:: WORK TASK ::
Stop after the line that contains "Click the Cancel"; until then, restate each line of the entries word for word from the very first.
▼
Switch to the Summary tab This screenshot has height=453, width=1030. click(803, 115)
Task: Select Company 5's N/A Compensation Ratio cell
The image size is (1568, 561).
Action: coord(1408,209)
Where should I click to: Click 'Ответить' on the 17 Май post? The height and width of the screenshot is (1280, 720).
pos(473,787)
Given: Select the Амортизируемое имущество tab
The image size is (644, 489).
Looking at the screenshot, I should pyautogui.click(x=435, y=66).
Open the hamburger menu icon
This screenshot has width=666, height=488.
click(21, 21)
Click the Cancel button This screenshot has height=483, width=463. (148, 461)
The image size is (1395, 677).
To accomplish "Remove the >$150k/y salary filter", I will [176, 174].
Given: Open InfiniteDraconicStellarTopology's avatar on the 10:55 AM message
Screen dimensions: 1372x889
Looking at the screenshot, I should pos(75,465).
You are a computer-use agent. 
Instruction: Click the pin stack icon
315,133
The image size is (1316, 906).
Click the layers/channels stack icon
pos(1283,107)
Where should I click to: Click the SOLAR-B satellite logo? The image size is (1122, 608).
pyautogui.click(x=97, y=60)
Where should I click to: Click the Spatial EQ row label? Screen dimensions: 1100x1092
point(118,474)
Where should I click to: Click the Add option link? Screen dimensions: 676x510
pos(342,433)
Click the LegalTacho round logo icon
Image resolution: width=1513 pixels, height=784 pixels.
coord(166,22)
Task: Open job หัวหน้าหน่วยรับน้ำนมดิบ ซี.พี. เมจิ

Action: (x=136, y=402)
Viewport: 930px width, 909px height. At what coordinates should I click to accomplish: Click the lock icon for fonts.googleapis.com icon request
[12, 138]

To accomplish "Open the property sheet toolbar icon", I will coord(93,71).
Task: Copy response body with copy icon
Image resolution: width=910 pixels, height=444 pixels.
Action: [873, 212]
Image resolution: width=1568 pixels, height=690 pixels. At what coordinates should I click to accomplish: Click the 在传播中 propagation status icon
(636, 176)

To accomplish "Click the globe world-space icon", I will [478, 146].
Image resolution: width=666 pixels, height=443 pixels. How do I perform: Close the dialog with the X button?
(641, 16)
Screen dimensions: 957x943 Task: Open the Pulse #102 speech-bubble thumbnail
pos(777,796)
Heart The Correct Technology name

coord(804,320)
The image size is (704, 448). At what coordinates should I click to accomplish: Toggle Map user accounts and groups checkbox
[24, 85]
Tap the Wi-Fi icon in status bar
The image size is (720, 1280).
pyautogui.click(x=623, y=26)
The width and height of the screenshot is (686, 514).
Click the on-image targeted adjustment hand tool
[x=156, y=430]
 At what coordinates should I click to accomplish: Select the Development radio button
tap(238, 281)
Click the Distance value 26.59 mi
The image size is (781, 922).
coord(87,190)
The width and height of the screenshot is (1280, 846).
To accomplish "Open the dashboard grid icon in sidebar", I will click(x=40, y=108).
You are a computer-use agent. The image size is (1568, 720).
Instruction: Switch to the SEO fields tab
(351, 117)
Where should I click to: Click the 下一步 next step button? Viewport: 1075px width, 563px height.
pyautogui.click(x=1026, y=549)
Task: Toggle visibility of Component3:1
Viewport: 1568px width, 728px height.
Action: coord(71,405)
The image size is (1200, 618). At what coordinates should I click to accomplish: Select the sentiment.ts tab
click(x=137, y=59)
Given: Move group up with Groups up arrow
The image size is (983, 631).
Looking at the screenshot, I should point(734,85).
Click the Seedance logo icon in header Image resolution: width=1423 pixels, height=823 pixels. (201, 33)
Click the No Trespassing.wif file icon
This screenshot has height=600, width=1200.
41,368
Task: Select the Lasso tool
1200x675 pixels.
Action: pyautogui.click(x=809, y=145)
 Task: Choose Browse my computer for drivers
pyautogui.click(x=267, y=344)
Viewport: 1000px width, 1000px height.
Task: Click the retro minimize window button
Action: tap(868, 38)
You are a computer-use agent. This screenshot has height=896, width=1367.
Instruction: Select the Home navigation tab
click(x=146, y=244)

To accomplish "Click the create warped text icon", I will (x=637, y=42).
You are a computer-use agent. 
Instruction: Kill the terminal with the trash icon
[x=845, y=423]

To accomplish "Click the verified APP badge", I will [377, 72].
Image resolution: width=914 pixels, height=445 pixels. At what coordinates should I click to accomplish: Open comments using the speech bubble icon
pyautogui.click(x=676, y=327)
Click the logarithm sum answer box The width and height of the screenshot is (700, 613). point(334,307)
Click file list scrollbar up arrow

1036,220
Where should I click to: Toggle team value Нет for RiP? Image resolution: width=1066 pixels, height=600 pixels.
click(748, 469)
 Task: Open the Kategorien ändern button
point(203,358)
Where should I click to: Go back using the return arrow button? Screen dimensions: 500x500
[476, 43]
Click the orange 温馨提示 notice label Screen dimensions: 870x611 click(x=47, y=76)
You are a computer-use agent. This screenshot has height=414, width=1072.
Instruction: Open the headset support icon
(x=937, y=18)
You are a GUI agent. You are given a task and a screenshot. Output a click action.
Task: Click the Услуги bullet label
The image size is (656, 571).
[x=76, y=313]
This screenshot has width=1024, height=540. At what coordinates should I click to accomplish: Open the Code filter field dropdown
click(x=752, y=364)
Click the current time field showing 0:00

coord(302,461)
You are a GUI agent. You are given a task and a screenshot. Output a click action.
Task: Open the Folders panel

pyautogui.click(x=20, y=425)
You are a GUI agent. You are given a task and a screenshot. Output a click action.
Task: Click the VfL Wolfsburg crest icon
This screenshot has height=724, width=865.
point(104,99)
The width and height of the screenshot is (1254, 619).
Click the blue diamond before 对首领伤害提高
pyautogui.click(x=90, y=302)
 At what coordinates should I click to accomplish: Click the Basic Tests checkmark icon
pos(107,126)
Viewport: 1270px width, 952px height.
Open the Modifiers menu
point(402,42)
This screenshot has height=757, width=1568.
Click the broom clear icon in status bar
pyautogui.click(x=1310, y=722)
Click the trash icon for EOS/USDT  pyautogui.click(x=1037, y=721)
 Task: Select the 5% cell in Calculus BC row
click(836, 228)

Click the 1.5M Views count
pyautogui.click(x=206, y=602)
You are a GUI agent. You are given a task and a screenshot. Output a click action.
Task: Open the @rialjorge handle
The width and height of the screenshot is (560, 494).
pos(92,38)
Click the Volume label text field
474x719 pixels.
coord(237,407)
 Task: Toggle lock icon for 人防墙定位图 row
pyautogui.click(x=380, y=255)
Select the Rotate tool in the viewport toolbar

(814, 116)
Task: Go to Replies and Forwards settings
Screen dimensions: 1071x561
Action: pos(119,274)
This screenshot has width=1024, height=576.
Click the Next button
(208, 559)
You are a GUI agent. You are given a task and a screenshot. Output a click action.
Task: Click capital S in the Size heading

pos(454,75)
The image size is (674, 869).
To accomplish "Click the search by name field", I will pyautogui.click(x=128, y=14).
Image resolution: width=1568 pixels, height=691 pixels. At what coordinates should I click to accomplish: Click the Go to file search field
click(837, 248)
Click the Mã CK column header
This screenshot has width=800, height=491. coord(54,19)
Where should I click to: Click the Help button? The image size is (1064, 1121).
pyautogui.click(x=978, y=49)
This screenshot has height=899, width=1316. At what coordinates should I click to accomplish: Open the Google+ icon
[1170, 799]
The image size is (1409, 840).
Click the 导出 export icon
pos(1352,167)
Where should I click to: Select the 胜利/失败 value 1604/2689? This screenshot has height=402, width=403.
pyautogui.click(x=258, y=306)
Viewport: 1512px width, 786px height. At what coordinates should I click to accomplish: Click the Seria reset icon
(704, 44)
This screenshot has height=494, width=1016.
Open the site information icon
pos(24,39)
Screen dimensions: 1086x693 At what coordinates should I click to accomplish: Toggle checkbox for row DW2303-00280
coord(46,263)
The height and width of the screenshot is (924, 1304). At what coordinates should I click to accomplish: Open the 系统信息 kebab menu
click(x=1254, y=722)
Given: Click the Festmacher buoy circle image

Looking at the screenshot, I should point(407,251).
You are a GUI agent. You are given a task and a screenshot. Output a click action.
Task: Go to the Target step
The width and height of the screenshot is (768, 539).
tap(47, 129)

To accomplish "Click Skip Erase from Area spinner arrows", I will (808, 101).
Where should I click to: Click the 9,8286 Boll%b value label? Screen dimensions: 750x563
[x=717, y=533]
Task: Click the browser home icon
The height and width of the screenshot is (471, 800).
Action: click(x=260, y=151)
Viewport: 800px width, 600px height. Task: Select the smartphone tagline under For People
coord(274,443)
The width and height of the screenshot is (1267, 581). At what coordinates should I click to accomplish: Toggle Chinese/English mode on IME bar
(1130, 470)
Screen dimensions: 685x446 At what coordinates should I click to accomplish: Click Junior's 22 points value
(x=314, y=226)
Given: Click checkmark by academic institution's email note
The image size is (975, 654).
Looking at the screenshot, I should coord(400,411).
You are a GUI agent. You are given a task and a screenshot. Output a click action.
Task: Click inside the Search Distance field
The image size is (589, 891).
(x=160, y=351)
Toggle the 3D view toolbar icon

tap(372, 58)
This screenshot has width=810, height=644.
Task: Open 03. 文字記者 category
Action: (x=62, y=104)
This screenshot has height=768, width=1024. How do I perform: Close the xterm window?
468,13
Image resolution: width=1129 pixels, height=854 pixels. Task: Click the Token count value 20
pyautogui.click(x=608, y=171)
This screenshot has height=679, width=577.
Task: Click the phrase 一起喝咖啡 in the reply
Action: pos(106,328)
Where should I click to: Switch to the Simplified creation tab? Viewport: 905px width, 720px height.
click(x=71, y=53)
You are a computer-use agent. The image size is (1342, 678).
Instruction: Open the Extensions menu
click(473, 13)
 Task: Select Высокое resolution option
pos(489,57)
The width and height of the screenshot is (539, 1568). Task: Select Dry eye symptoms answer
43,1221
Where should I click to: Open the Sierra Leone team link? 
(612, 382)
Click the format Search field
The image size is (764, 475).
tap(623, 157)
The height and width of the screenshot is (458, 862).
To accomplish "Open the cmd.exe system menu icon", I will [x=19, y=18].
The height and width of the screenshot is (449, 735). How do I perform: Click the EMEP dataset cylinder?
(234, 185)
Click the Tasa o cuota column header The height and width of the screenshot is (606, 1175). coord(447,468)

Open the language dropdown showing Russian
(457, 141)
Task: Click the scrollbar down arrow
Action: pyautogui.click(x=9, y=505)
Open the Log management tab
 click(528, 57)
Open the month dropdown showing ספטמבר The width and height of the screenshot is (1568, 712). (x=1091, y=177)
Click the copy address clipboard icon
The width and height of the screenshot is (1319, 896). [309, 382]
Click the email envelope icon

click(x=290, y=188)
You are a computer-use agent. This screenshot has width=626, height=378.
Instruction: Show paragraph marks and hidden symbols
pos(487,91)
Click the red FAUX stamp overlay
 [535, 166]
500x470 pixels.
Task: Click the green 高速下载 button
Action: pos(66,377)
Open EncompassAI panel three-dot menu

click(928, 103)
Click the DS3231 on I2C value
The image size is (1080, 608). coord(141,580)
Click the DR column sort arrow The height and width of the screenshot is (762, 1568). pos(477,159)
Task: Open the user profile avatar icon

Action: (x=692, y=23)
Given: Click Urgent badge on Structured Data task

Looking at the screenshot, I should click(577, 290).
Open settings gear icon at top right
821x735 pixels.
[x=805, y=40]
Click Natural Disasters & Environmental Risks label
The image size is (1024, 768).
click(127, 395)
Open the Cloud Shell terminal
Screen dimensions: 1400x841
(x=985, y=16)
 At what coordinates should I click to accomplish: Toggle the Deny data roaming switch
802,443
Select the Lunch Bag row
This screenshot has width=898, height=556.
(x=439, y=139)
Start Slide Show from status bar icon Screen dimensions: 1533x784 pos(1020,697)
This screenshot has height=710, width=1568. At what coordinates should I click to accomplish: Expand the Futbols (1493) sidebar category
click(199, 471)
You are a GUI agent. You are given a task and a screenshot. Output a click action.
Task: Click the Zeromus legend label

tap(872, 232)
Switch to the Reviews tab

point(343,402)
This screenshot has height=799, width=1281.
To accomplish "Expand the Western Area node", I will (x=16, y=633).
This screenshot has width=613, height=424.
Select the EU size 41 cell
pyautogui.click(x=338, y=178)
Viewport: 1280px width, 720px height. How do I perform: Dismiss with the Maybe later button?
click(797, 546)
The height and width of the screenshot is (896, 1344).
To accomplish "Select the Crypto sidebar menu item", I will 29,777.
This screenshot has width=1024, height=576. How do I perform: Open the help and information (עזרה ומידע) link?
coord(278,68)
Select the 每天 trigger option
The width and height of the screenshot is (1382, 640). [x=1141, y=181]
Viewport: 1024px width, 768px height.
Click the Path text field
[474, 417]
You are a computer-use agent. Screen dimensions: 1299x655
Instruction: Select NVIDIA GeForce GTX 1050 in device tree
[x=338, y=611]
▲
:: SOLUTION FOR THIS PROBLEM ::
Switch to the Summary tab This screenshot has height=453, width=1030. click(803, 115)
Task: Select Company 5's N/A Compensation Ratio cell
The image size is (1568, 561).
Action: coord(1408,209)
Where should I click to: Click 'Ответить' on the 17 Май post? The height and width of the screenshot is (1280, 720).
pos(473,787)
Given: Select the Амортизируемое имущество tab
The image size is (644, 489).
Looking at the screenshot, I should pyautogui.click(x=435, y=66).
Open the hamburger menu icon
This screenshot has width=666, height=488.
click(21, 21)
Click the Cancel button This screenshot has height=483, width=463. (148, 461)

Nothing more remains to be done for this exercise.